DTC Surabaya Berjuang di Tengah Gempuran E-Commerce: Pedagang Merasakan Dampak Penurunan Omzet Jelang Lebaran
DTC Surabaya: Antara Tradisi Belanja Lebaran dan Dominasi E-Commerce
Menjelang Hari Raya Idul Fitri, pusat perbelanjaan Darmo Trade Center (DTC) Surabaya menghadapi tantangan berat. Hiruk pikuk pembeli yang biasanya memeriahkan suasana jelang Lebaran kini meredup, digantikan lorong-lorong yang lengang dan kekhawatiran di wajah para pedagang. Penurunan drastis jumlah pembeli menjadi keluhan utama, seiring dengan semakin populernya belanja online.
Sepi Pengunjung, Banyak Toko Tutup
Pantauan di lapangan menunjukkan bahwa beberapa lantai di DTC, terutama lantai 2, 5, dan 6, terlihat sepi. Banyak stan yang tutup, dan lampu penerangan dimatikan sebagai upaya penghematan operasional. Kondisi ini sangat kontras dengan tahun-tahun sebelumnya, dimana DTC selalu menjadi tujuan utama masyarakat Surabaya untuk berbelanja kebutuhan Lebaran.
Lantai 3 juga mengalami penurunan jumlah pengunjung yang signifikan. Hanya lantai 4 yang masih relatif ramai karena terdapat area food court yang dipadati pengunjung.
Keluhan Pedagang: Harga Tak Bisa Bersaing dengan E-Commerce
Para pedagang yang masih bertahan mengungkapkan bahwa penurunan omzet disebabkan oleh gempuran e-commerce. Santi, seorang pedagang kerudung yang telah berjualan di DTC selama 11 tahun, mengeluhkan bahwa harga di toko offline sulit bersaing dengan harga di platform online. Pembeli seringkali membandingkan harga dan menawar dengan harga yang sangat rendah.
"Sering banyak yang membandingkan barang di sini lebih mahal daripada online. Misalnya, kita jual harga Rp 60.000 ditawarnya sampai Rp 32.000," ujarnya.
Santi menjelaskan bahwa kualitas barang yang dijual di DTC berbeda dengan yang dijual secara online. Namun, hal ini tidak serta merta membuat pembeli beralih ke toko offline.
"Kami cuma bisa bela diri bahwa bahan di sini beda, ukurannya juga beda," jelas Santi.

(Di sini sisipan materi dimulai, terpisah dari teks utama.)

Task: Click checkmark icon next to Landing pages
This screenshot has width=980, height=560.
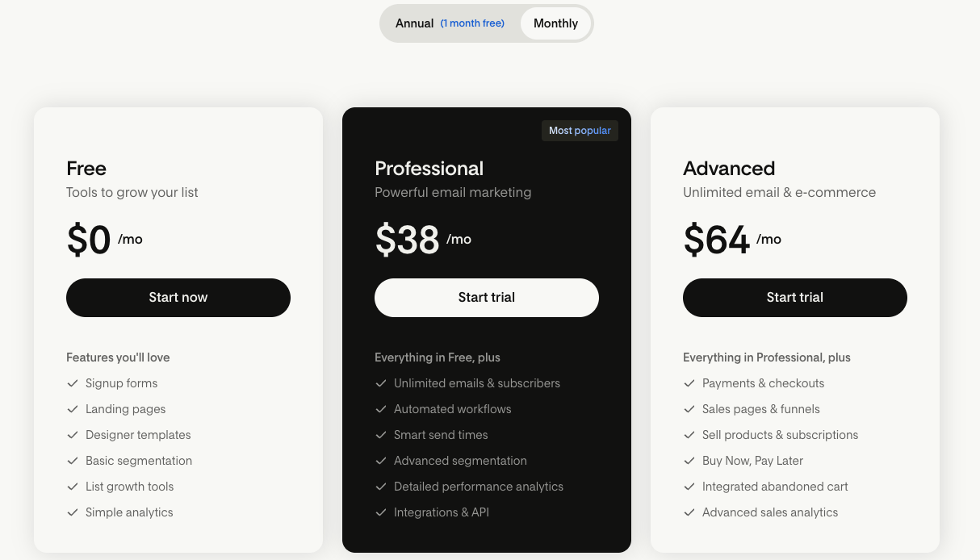Action: pos(73,409)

Penurunan omzet yang dialami Santi mencapai lebih dari 50% dibandingkan tahun sebelumnya. Kondisi ini diperparah dengan harga sewa stan yang tetap tinggi, yaitu Rp 3,3 juta per bulan. Akibatnya, banyak pedagang yang memutuskan untuk menutup toko mereka.
"Misalnya, toko baju second yang di sana, awalnya dia punya lima toko, tapi sekarang habis hanya tinggal satu. Ada juga toko lain yang rencananya mau tutup setelah Lebaran. Banyak pedagang yang mengeluh," tutur Santi.
Meski demikian, Santi tidak berniat untuk beralih ke penjualan online karena menurutnya keuntungan yang didapatkan sangat kecil.
"Kalau online itu untungnya kecil sekali, Mbak. Kita cuma bisa dapat (untung) Rp 3.000," ungkapnya.
Satu-satunya cara yang ia lakukan untuk menarik pembeli adalah dengan memberikan diskon. Namun, upaya ini belum membuahkan hasil yang signifikan.
Sudut Pandang Pembeli: Kenyamanan Belanja Offline Tetap Jadi Pilihan
Mutiara Dwi, seorang mahasiswa yang menjadi pelanggan setia DTC, mengaku lebih memilih berbelanja offline karena bisa melihat langsung barang yang diinginkan. Ia juga menilai harga di DTC masih terjangkau untuk kantong mahasiswa.
"Terkadang kalau beli online, seringkali enggak sesuai apa yang ada di deskripsi barang sama realitanya," ungkapnya.
Selain itu, Mutiara juga mempertimbangkan waktu pengiriman barang melalui e-commerce yang seringkali terlambat menjelang Lebaran.
"Jadi enggak cocok kalau kita butuh barang yang cepat karena kurir-kurir biasanya juga sudah penuh," tuturnya.
Namun, ia juga tidak menutup kemungkinan untuk berbelanja online tergantung pada kebutuhan.
"Tergantung kebutuhan juga sih, seperti skincare itu biasanya saya masih sering beli online," pungkasnya.
Nasib Pusat Perbelanjaan Tradisional di Era Digital
Kondisi yang dialami DTC bukanlah kasus tunggal. Banyak pusat perbelanjaan tradisional di Surabaya mengalami nasib serupa, seiring dengan perubahan perilaku konsumen yang semakin beralih ke belanja online. Jika tidak ada inovasi dan adaptasi yang signifikan, pusat perbelanjaan offline akan semakin terpuruk dan ditinggalkan oleh konsumen.